The following steps were used to simulate the actual outage and recovery of services as previously described. In an actual outage of your production site, your steps may vary.

Firewall rules at the source and destination need to be consistent to ensure all failover workloads can operate the same as production in the DR environment. Be sure to configure appropriate firewall rules, network segments, NAT rules (etc) as much as possible in advance to minimize the necessary effort during an actual outage. In the following steps, we update the firewall rules at the destination SDDC. This may or may not be needed in customer environments if the rules already exist.

Execution summary

Failover

Networking and communications are disabled and unavailable in the production site.
Change name resolution for one of the VMware HCX managers to disable communications between VMware HCX managers.
Disconnect the VMnic for the VMware HCX Interconnect (IX) and Network Extension (L2e) appliances to simulate outage of the service mesh.
Network extensions are forcibly unextended in the SDDC (and on premises, if possible).
Networks in the destination SDDC are set as routable segments.
Disaster recovery plans are executed to fail into the destination SDDC.

Failback

VPN/network connectivity is reestablished.
Networks are re-extended.
Failback plans are executed.

Test results

Workloads are able to recover into the destination SDDC and come online with original IP addresses.

Steps to replicate test

Disconnect or disable the VPN.

Figure 4:VPN is disabled.

Force unextend of the network on the local/source side.
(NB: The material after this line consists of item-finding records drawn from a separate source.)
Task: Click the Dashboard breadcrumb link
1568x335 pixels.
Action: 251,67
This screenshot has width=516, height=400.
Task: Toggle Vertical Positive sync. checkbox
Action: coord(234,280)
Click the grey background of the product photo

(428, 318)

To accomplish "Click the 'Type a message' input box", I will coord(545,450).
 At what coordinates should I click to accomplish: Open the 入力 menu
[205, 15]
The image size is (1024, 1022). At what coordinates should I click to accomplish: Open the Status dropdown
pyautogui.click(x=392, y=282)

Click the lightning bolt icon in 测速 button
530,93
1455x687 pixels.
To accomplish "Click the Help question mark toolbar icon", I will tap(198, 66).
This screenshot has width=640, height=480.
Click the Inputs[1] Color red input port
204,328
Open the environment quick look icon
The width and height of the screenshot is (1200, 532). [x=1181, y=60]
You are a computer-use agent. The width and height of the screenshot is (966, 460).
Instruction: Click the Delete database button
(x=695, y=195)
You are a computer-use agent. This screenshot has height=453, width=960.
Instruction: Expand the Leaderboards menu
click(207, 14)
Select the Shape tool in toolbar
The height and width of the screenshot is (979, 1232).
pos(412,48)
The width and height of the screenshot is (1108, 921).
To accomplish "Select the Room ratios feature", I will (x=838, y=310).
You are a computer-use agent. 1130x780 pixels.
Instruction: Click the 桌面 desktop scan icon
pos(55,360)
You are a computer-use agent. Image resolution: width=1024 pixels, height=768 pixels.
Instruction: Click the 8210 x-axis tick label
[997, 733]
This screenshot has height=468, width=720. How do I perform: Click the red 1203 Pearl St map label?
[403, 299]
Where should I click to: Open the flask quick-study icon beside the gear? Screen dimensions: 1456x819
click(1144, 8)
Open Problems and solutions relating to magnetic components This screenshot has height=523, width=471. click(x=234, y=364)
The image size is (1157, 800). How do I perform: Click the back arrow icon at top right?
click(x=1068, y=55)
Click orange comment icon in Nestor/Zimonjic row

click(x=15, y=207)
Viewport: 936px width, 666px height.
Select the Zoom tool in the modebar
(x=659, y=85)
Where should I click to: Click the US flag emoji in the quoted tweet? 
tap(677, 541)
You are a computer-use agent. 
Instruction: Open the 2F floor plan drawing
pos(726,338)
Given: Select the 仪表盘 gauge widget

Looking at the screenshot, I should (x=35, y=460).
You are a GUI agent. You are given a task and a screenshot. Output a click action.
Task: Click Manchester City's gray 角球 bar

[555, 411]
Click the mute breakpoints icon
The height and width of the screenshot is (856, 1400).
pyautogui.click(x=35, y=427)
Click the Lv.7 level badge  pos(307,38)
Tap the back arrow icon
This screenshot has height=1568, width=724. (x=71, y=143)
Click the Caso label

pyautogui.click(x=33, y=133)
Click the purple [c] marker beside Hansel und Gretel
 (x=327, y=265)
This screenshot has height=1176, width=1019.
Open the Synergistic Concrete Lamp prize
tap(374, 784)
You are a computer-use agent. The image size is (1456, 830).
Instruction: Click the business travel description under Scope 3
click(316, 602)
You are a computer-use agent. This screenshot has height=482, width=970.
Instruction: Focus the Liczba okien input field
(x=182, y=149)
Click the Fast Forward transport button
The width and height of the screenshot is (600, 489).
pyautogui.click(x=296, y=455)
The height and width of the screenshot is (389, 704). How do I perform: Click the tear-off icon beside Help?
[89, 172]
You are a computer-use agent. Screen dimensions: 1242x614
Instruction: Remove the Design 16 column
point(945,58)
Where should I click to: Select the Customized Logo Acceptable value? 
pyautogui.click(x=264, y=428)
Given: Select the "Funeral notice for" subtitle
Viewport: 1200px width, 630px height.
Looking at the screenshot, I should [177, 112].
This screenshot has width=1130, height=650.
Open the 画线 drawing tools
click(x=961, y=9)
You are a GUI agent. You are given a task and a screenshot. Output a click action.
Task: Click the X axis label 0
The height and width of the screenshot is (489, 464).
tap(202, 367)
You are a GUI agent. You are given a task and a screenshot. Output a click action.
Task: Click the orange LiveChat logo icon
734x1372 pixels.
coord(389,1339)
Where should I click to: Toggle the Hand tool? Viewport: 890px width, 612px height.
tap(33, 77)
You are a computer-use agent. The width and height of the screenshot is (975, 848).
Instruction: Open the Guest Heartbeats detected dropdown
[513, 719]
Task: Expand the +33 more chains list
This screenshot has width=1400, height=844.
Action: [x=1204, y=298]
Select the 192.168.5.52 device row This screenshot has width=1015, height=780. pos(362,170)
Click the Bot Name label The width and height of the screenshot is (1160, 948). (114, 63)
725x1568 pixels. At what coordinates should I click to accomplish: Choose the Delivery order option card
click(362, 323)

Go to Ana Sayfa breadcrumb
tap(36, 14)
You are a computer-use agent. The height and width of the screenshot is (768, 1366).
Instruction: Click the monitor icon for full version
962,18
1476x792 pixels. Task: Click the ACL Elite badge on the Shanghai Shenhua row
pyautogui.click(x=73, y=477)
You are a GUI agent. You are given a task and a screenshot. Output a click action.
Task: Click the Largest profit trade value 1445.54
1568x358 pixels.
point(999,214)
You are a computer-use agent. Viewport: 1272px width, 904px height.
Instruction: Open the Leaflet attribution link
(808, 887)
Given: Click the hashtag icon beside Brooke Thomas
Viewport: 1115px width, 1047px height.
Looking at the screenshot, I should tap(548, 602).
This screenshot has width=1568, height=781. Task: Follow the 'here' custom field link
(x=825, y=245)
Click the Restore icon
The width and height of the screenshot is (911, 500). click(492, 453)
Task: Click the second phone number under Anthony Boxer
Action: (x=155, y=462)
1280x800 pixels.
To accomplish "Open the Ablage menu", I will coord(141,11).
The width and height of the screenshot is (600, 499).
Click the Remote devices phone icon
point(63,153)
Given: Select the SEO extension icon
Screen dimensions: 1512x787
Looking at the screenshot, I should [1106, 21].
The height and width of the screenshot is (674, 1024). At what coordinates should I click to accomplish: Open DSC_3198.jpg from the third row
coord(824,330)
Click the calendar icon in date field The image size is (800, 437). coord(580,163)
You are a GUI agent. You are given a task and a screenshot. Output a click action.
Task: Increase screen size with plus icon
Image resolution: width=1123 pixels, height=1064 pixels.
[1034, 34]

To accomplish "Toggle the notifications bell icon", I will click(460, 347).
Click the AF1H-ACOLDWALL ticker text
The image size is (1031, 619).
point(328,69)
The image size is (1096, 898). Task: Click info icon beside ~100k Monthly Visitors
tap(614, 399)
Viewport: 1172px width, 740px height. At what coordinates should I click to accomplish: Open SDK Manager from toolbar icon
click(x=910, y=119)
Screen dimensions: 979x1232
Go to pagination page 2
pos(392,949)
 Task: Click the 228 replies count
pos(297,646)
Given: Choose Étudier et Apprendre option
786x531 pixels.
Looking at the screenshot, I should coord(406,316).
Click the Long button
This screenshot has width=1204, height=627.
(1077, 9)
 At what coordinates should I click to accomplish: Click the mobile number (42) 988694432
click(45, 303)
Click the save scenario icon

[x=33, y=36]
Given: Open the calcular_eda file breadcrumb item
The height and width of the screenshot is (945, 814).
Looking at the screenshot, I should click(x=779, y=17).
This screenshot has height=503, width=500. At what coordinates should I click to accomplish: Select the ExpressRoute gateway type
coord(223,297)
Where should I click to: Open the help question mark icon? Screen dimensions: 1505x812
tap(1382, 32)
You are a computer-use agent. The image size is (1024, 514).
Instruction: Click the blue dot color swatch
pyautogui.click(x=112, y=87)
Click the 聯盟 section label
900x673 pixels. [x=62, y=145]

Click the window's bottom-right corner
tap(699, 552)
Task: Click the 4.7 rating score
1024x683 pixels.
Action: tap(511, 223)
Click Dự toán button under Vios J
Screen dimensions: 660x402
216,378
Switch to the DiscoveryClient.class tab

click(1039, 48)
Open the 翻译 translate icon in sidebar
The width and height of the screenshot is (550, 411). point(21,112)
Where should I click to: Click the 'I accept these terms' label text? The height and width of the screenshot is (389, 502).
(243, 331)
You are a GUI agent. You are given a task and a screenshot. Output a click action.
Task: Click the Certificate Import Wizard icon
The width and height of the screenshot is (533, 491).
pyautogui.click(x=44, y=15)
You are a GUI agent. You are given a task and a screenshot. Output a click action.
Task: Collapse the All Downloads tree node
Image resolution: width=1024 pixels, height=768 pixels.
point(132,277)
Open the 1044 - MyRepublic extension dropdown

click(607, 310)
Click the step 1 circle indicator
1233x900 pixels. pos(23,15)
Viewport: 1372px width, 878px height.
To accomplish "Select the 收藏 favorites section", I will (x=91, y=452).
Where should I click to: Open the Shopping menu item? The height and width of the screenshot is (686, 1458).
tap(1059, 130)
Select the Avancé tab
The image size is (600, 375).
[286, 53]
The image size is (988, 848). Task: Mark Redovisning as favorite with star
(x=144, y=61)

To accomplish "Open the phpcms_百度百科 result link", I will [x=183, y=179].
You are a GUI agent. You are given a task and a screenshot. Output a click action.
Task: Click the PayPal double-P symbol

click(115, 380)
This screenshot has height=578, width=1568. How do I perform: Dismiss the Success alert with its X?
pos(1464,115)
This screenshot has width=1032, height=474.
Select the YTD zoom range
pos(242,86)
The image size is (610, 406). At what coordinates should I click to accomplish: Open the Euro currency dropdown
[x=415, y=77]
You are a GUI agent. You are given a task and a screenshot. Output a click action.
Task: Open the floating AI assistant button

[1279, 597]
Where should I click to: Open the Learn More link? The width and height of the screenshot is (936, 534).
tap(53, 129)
Forcing the network to unextend is necessary as the VMware HCX managers will not be able to communicate. In a true outage situation, it may not be possible to execute this step.

Figure 5:Force unextend networks on premises.

Force unextend the network in the cloud/recovery SDDC. Forcing the network to unextend is necessary as the VMware HCX managers will not be able to communicate. Check the box to allow the VMware HCX manager in the destination SDDC to connect the cloud network to the cloud edge gateway for routing capabilities.

Figure 6:Force unextend networks in the SDDC.

Figure 7:Connect the segment to the edge gateway router in the SDDC during the unextend operation.

Figure 8:Unextend in progress.

Update the destination network in the cloud to routed (if not already set to routed by VMware HCX). Note: This is a manual task, performed in the SDDC Networking and Security page. It is possible to automate this by using the NSX-T API for VMware Cloud on AWS.

Figure 9:Changing the network type from Disconnected to Routed.

Figure 10:Changing the network type from Disconnected to Routed.

Figure 11: Cloud segments updated to Routed.

Update firewall rules to allow inbound/outbound access to and from the newly routed network segments.

Figure 12: Update SDDC compute gateway firewall to allow communications to new routed segments.

Figure 13: Updated rules allow inbound and outbound traffic to new, routed segments.

Ensure the failover plan is configured to failover to the correct network.

Figure 14: Selecting the failover network.

Failover DR plans.

Figure 15: Failover DR plan.

Confirm IP address of the failover workloads and test connectivity.

Figure 16: Recovered workload confirming IP address.

Figure 17: Recovered workload confirming connectivity to other networks in the SDDC.

Figure 18: Recovered workload confirming internet connectivity.

Outage scenario 2: Outage of internet/WAN

Figure 19: Partial outage; outage of internet/WAN.

Scenario overview

In this case, WAN/internet connectivity has failed, cutting off communications from the production data center on premises to the VMware Cloud on AWS SDDC, housing its own production workloads. Even though the nature of this scenario results from a fundamentally different type of outage scenario, functionally speaking, this is the same as outage scenario 1. For those workloads deemed critical, if a disaster is declared, all impacted/flagged workloads will have to be recovered into the VMware Cloud on AWS SDDC.